この場合はクマからの攻撃にどう耐えるかが問題となる。
クマの戦闘能力は非常に高いため、中途半端に戦うと致命傷を受ける可能性が大きい。ナタや杖などで戦い勝利した事例もあるが、原則として、クマとは絶対に戦ってはならない。戦うかわりに「うつ伏せで首の後ろを守る姿勢」をとり、多少のケガは覚悟し、致命傷だけは避けましょう、という対処法となっている。
東京都環境局のHPに書かれているこの対処法は、日本中で広く教えられているものだ。
一方で、少々誤解されているフシもあるように感じる。
クマに遭遇した際、最初から「うつ伏せで首の後ろを守る」が最善と思いこんでいる人が少なからずいるのではないだろうか。
最初からこれをやるのは、ほぼ「死んだフリ」をするのに等しい。その結果どうなるか。実際の事件をもとに考えてみたい。
2025年9月、中国・甘粛省に住む張さん(22歳)は当時、妊娠14週目だった。安定期に入り、つわりも落ち着いてきて体調は良かった。

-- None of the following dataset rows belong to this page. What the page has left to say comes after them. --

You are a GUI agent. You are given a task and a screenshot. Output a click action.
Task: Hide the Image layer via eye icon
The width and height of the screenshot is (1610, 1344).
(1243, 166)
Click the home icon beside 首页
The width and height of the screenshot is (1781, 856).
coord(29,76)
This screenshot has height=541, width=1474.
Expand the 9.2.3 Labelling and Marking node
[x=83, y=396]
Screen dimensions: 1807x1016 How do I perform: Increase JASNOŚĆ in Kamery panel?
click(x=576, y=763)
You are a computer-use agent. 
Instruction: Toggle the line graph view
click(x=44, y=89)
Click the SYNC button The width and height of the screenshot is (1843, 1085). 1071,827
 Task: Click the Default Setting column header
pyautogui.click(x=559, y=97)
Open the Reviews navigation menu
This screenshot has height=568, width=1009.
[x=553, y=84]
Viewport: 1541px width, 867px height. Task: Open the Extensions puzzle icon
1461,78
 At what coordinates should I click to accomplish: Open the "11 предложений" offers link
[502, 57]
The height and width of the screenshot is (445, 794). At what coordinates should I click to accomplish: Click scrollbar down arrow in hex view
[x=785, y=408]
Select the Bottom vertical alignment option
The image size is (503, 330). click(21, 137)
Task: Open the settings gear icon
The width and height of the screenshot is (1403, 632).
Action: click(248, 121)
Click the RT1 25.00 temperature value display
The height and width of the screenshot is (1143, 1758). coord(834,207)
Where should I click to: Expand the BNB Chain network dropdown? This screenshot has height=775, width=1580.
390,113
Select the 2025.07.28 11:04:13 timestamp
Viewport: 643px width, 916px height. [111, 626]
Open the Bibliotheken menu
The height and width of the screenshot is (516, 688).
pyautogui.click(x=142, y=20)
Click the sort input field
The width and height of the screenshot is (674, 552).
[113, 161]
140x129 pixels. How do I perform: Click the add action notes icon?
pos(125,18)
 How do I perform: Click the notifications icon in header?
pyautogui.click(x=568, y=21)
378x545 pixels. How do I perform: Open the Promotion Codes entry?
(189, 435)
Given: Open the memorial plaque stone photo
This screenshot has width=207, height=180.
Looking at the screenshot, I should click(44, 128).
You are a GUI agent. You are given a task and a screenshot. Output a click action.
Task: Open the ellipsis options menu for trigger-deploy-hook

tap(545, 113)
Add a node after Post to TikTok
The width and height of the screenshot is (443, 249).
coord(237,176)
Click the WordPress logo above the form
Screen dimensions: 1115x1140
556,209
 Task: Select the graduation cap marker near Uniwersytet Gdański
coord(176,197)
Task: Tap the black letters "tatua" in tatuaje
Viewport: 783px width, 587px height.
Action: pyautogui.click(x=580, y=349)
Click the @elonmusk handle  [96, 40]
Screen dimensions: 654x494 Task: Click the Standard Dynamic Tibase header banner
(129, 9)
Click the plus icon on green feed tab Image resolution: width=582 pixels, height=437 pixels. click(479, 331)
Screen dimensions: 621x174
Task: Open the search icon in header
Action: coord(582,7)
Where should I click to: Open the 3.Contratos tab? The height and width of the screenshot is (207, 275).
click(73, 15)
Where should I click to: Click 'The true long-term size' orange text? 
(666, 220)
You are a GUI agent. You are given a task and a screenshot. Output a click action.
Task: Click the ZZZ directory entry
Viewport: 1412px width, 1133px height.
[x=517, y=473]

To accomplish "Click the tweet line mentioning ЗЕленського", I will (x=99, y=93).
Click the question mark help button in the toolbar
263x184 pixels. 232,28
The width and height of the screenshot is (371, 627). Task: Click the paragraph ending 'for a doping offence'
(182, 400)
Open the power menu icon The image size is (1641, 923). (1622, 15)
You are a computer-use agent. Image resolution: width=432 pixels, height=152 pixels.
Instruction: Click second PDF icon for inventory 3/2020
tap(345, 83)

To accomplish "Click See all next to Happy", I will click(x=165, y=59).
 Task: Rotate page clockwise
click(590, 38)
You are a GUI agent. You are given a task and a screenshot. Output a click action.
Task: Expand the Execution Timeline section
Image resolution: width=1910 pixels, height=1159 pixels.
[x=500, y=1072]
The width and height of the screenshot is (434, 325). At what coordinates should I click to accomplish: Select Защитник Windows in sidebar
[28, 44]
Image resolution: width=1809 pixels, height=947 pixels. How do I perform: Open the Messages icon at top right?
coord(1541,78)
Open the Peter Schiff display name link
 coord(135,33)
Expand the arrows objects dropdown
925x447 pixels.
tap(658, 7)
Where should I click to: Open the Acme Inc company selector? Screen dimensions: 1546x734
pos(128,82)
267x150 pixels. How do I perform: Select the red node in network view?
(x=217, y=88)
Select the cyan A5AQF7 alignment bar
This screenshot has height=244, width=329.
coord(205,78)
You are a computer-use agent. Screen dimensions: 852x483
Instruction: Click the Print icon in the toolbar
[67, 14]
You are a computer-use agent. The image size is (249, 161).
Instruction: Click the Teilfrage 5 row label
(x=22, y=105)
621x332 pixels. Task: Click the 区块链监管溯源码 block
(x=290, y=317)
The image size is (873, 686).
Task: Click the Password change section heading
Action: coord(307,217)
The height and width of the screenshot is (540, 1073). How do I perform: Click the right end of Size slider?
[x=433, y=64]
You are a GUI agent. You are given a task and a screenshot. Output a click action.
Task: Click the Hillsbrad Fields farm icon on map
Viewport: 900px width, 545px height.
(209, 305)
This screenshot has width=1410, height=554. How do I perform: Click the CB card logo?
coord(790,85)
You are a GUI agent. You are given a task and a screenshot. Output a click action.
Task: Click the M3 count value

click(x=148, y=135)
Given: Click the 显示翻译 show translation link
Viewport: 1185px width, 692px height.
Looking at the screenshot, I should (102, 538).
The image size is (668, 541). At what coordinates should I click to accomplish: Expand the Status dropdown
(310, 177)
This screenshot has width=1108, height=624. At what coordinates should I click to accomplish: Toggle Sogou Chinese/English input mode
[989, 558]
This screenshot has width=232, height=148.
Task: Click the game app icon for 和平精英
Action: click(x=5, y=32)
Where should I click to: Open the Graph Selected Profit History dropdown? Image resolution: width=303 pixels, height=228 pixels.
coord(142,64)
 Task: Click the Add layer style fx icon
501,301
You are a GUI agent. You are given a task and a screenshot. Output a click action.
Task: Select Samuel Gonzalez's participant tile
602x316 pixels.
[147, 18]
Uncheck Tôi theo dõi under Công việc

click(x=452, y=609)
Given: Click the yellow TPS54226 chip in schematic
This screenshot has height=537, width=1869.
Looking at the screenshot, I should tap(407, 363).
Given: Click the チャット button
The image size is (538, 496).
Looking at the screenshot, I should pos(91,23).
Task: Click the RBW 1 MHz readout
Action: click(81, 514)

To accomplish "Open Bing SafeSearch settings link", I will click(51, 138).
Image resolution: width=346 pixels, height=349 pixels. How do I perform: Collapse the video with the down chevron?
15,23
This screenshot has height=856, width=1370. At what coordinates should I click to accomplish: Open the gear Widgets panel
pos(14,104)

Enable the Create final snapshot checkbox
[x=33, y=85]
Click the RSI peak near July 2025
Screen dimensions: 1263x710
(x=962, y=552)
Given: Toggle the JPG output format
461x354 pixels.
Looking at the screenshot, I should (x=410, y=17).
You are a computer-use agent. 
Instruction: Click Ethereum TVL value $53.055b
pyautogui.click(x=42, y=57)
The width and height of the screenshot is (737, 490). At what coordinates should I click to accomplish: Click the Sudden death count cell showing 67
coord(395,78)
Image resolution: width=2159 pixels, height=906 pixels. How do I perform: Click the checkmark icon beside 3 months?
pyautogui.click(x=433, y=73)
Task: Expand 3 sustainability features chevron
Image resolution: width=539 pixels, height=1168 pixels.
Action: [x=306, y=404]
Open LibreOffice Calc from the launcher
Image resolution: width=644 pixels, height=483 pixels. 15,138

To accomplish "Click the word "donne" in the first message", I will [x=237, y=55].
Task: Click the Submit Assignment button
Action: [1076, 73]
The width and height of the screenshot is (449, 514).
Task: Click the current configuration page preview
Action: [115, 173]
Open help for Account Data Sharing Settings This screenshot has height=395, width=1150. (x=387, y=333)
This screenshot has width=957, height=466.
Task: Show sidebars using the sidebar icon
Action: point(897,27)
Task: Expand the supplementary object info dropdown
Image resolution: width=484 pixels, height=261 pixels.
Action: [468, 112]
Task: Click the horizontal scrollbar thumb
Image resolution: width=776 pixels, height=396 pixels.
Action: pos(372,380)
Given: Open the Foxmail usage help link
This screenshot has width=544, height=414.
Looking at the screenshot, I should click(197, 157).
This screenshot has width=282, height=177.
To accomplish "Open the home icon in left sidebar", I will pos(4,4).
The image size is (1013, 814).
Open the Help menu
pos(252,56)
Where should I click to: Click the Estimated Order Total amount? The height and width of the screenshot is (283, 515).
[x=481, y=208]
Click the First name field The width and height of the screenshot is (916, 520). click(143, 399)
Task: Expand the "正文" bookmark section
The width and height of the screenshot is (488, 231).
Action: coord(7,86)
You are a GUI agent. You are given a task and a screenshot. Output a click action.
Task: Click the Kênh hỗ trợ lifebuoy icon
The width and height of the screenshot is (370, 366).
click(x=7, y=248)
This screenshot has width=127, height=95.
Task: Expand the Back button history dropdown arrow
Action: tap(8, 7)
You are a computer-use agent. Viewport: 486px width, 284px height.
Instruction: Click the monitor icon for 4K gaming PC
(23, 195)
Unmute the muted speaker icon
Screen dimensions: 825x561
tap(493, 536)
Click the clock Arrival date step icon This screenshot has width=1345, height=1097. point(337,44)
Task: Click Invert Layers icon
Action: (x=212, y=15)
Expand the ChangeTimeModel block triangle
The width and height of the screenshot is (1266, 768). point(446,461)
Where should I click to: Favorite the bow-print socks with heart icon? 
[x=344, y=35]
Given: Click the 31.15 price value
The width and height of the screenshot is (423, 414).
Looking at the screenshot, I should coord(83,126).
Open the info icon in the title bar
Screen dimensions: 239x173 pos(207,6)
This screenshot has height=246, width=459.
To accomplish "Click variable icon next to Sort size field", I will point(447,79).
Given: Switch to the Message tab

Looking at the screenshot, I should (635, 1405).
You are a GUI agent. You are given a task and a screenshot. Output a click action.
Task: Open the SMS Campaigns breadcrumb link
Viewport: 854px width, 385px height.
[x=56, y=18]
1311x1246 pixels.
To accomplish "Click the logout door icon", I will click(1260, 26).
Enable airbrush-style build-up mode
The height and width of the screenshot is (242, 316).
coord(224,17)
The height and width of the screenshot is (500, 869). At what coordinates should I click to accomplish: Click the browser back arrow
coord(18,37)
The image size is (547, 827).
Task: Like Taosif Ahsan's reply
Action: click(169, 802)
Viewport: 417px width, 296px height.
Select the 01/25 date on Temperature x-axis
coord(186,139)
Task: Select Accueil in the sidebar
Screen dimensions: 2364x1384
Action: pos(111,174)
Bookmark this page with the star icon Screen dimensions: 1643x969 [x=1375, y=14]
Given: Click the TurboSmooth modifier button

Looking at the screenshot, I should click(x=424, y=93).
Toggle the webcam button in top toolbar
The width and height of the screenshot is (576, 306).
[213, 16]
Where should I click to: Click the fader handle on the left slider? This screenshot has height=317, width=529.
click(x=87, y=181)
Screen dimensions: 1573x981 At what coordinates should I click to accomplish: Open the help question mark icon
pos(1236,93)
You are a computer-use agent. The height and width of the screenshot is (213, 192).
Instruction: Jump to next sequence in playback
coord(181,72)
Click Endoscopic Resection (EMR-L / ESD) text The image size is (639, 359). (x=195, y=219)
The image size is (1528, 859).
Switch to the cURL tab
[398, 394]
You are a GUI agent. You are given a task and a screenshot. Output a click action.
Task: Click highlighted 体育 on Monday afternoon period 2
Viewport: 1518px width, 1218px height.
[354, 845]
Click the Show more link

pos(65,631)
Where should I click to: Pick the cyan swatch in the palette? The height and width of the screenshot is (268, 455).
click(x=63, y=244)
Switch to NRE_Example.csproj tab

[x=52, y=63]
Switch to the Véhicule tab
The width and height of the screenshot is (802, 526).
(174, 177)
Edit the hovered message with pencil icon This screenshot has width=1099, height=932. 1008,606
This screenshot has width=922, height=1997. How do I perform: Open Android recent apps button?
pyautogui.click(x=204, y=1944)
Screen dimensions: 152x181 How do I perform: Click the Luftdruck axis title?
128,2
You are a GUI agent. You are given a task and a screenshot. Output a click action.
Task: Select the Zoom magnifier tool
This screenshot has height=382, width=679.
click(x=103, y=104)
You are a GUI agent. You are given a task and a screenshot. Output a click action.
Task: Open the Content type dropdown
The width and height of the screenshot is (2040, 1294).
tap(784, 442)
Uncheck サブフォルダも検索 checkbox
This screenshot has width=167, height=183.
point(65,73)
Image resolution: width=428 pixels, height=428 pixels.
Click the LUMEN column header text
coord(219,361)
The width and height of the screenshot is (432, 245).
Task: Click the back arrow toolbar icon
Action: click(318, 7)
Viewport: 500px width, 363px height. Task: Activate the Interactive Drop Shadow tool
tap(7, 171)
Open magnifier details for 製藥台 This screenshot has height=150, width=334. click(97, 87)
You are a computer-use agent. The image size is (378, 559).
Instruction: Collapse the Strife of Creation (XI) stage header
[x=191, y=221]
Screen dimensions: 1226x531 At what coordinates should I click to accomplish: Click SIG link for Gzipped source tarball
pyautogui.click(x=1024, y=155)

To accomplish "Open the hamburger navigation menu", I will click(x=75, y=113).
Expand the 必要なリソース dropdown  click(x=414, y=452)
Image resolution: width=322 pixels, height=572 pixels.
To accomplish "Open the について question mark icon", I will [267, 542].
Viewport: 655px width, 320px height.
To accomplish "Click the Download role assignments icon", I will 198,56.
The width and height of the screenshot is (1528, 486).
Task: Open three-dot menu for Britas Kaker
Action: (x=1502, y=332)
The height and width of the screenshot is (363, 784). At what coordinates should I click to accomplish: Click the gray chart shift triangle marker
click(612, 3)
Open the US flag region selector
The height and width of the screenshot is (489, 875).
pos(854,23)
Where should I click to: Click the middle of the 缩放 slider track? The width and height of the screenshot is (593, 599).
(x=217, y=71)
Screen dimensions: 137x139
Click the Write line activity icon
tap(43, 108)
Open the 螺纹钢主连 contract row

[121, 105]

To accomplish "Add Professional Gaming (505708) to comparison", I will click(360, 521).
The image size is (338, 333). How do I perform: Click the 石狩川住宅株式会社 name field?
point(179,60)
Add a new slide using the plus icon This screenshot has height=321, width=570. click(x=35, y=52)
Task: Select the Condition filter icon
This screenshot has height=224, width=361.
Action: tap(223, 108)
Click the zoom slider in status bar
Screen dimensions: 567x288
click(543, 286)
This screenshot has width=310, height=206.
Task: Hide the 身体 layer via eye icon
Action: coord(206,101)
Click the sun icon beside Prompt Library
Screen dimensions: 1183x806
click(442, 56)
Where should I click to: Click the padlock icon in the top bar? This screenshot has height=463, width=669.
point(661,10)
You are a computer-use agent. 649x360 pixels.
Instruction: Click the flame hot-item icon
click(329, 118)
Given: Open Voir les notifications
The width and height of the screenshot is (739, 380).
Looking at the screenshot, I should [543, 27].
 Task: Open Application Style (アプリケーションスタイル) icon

中国・甘粛省をご存知の方はどのくらいいるだろうか。甘粛省は中国西北部に位置する省で、省都は「蘭州ラーメン」で有名な蘭州だ。
人口は約2500万人。西にはあの新疆ウイグル自治区が位置する。
鋭いキバが、張さんの右目と左耳に刺さり…
甘粛省は歴史的にはシルクロードの要衝として栄えてきた。世界史で勉強する「敦煌」は甘粛省にある。
シルクロードというと、砂漠をキャラバンが旅するイメージもあると思うが、実際、甘粛省の大半は内陸性気候で、砂漠地帯が多い。水を手にいれるのも困難という過酷な自然環境のため、農業に適さず、中国でも最も貧しい地域の一つとされている。
そんな甘粛省に住む張さんは22歳の女性で、夫との間に2人の息子がいた。夫は日雇い労働者で、張さんは家で子育てをしながら、牛の放牧で家計を支えてきた。
そんな張さんがクマに襲われたのは、2025年9月7日の午後だった。
張さんが牛を連れて帰路についていると、背後4~5メートルの距離に、突然クマが現れた。
クマの気配に気づいた張さんが後ろを振り返る。と、その瞬間、クマは唸り声を上げて張さんに飛びかかった。
クマは張さんの背中を爪でひっかく。服がたちまち引き裂かれ、張さんは苦痛にうめいた。
クマはさらに、張さんの頭部、顔面に激しく噛みついた。クマの鋭いキバが、張さんの右目と左耳に深く刺さると、目から血が噴き出した。
クマはそれでも攻撃をやめない。まさに絶体絶命の危機だった。